A FORTNIGHT ago in this space, I was marvelling at Danish Scurvy Grass, the grubby little white flower which is colonising our central reservations.

It thrives on salt and stuck to the coast until the mid-1980s when it discovered that the grit that is copiously spread on our roads during water has burnt salty strips along the verges in which it can grow.

It is now the fastest spreading plant in Britain, and you can spot it flowering on the saltburn strip beside any main road or motorway, as my recent travelling companions will testify.

It acquired its unusual name because sailors discovered that by eating it in salads, its saltiness and high Vitamin C content helped them beat scurvy – old salt Captain James Cook was a keen advocate of its consumption.

David Walsh, in Skelton, goes one step further. “It is interesting that another salt-loving plant, samphire, was so common on the Tees estuary that there was a settlement called Samphire Batts,” he says. “Samphire, like scurvy grass, was and is edible and was used in salads.”

Samphire takes its name from St Peter – saint pierre – who is the patron saint of fishermen. It is known as “poor man’s asparagus”, although it isn’t just eaten by the poor – it was on the table for Charles and Diana’s wedding breakfast, freshly delivered from the Sandringham estate in Norfolk, in 1981.

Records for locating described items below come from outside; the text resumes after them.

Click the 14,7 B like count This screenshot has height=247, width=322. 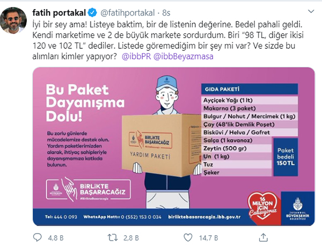pos(208,238)
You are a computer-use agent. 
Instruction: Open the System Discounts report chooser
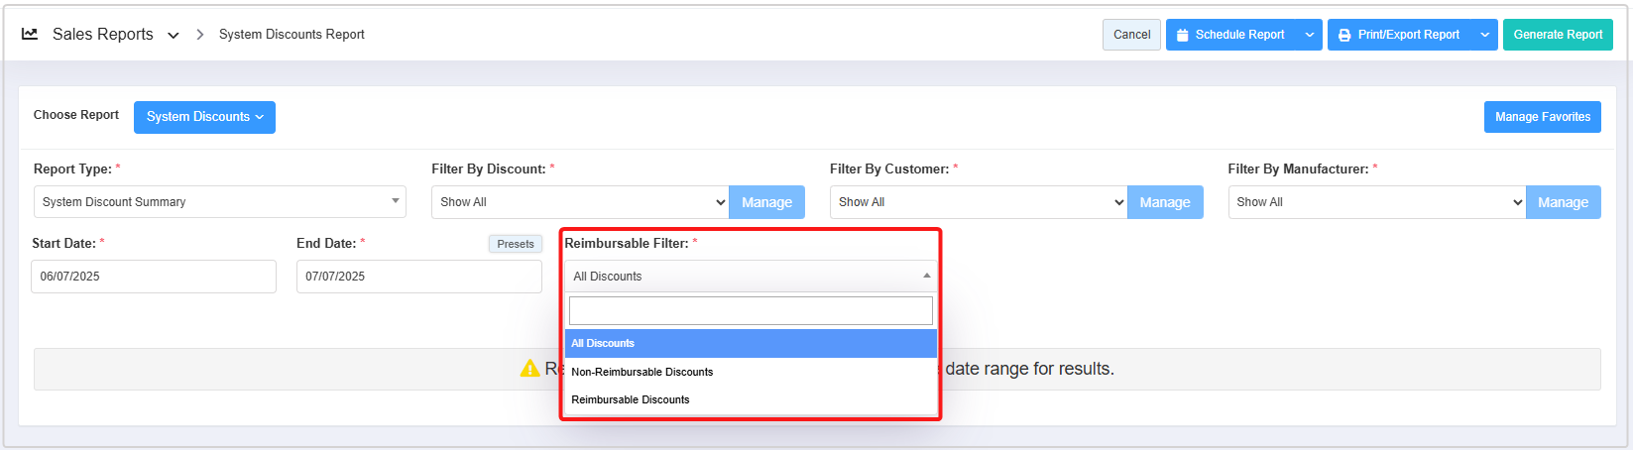(x=204, y=117)
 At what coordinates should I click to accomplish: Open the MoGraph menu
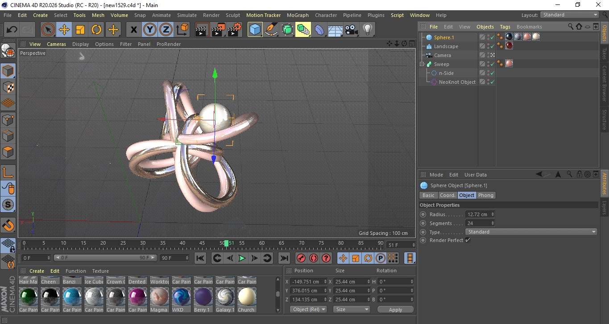click(298, 15)
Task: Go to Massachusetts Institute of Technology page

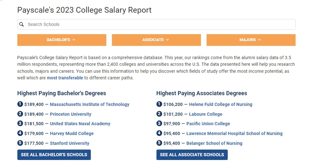Action: pyautogui.click(x=90, y=104)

It grew so prolifically on the Durham bank of the Tees in the early 18th Century that the mudflats were known as Samphire Batts. When the Clarence Railway, itself named after the Duke of Clarence who became King William IV, arrived on the banks in 1833 bringing Durham coal, the batts were renamed Port Clarence.

The samphire could have been collected for salad, or it could have been heaped into huge piles and burnt. The ash would then have been heated with sand to produce a primitive form of glass.

Two hundred years later, does samphire still grow on the batts, or has it too lost out to the scourge of scurvy grass?

THERE are batts in Bishop Auckland, Richmond, Ripon, Colburn and Bedale, although there are no batts in the dictionary. It seems to be a part of riverbank that is covered by high water – either tide or flood. Often, a shingle island in the middle of the river is part of the batts, and quite often the batts have been quarried for either gravel or sand. I can’t find an explanation of where this Yorkshirey word comes from – the batts are enough to drive you batty.

LAST week, I offered the fascinatingly useless piece of information that bookkeeper is the only word in the English language that has three consecutive double letters. The Oxford English Dictionary (OED) confirms that it is one word without a hyphen, unlike sweet-tooth which would otherwise rival it.

In response, Eric Gendle from Nunthorpe offers “a trivial observation” which is equally useless but even more fascinating. He says: “There is said to be an American occupation called a subbookkeeper, which would have four sets of double letters in succession.”

The internet is rife with people proclaiming the uniqueness of subbookkeeper, but disappointingly, the OED refuses to accept it as a proper world. This is a shame, because if the subbookkeeper had someone working under him, he would be the soussubookkeeper.